Hip-Hop translates differently to Bandcamp than other genres. no normalization (your master plays as delivered) is the right loudness target; -1.0 dBTP recommended is the right peak ceiling. The chain has to honor punchy 808 drums, vocal clarity, controlled chest voice while delivering against the platform spec. Here's how it works.
Hear it on your own track first.
Full A/B preview before you pay. From $14.99. No subscription.
Master a trackHip-Hop has a specific spectral signature: deep sub-bass, controlled 200-400 Hz, vocal presence at 2-4 kHz, controlled sibilance.

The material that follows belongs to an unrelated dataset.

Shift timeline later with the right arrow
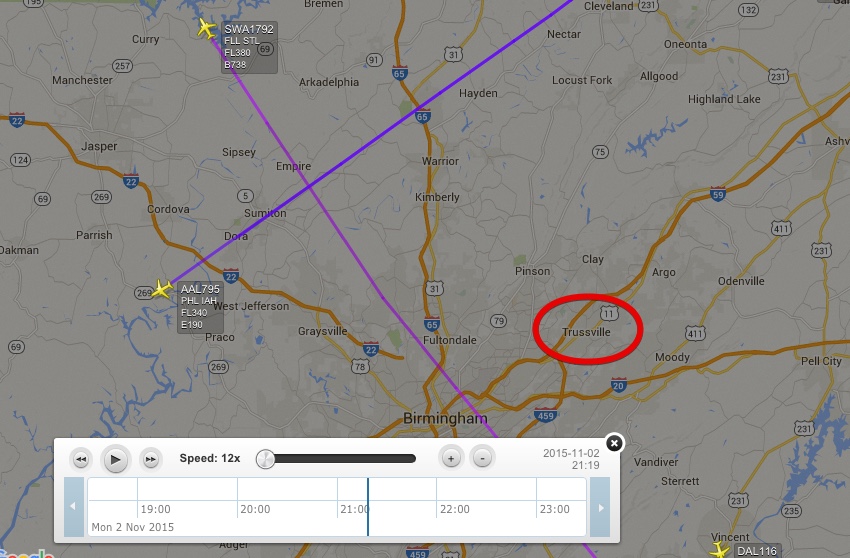850x558 pixels. coord(600,507)
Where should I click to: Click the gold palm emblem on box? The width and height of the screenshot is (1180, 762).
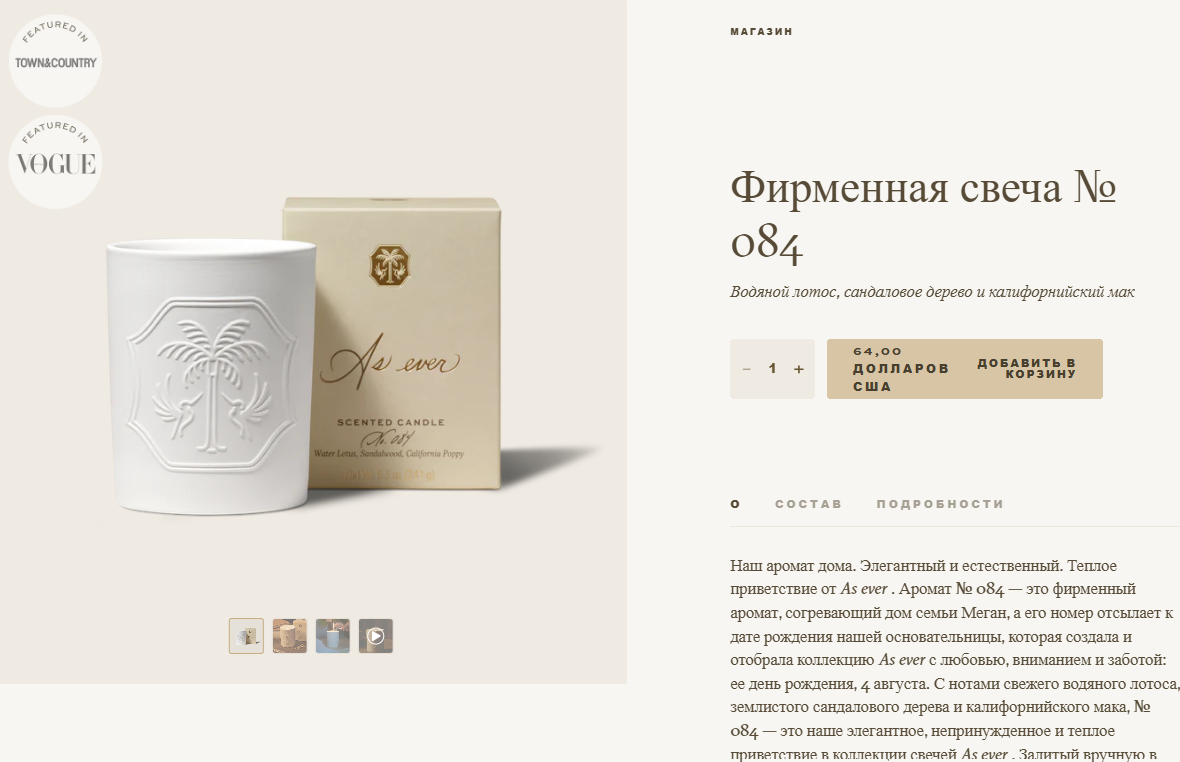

Bandcamp's delivery context — Often more audiophile-leaning; preserves dynamics; vinyl-buying overlap — means the master has to translate from studio monitors to the listener's actual gear. Bandcamp does NOT apply loudness normalization — your master plays exactly as uploaded. Listeners can download lossless.
Reference artists in this space: Kendrick Lamar, Tyler the Creator, Frank Ocean (rap leans), Earl Sweatshirt. Listening to commercial masters in the genre on Bandcamp gives a calibration target for where your master should sit.
The chain runs the same 24 named stages on every track, but the parameters tune to genre. For Hip-Hop, the emphasized moves are: Multiband for 808 + spectral de-essing + parallel compression on vocals. These are not on/off toggles — they're parameter adjustments inside stages that are always running.
The combination delivers a master that sits at no normalization (your master plays as delivered) on Bandcamp while preserving the punchy 808 drums, vocal clarity, controlled chest voice signature listeners associate with the genre.
Drag any WAV / MP3 / FLAC into the chain. The system runs the full 24 stages, applies the Hip-Hop preset, targets no normalization (your master plays as delivered) for Bandcamp delivery, and produces a master in under 5 minutes. You hear the full A/B before you pay. Bandcamp-ready export available in your tier's format set.
Hearing is believing.
Master your track →Bandcamp's recommended target is no normalization (your master plays as delivered). Hip-Hop naturally sits well at -8 to -10 LUFS, so for Bandcamp delivery aim for the platform target while preserving punchy 808 drums, vocal clarity, controlled chest voice.
Bandcamp does NOT apply loudness normalization — your master plays exactly as uploaded. Listeners can download lossless. Hip-Hop has unique characteristics — deep sub-bass, controlled 200-400 Hz, vocal presence at 2-4 kHz, controlled sibilance — so the chain is tuned for that combination, not a generic preset.
-1.0 dBTP recommended is the recommended true-peak ceiling for Bandcamp. Going louder doesn't help — platform normalization plus codec headroom means -1 dBTP delivers full perceived loudness without inter-sample peak distortion on bandcamp serves your uploaded wav/flac at native quality + transcoded mp3.
Three common mistakes: 808 distortion on phone speakers; muddy vocal-808 collision in 100-200 Hz; harsh sibilance from compressed vocal chains. LuvLang's chain detects each of these and applies corrective processing — Multiband for 808 + spectral de-essing + parallel compression on vocals are the targeted moves.
Yes — every master plays through full A/B preview before checkout. Toggle Original ↔ Mastered in real time on the same playhead. Pay only if it sounds right. From $14.99.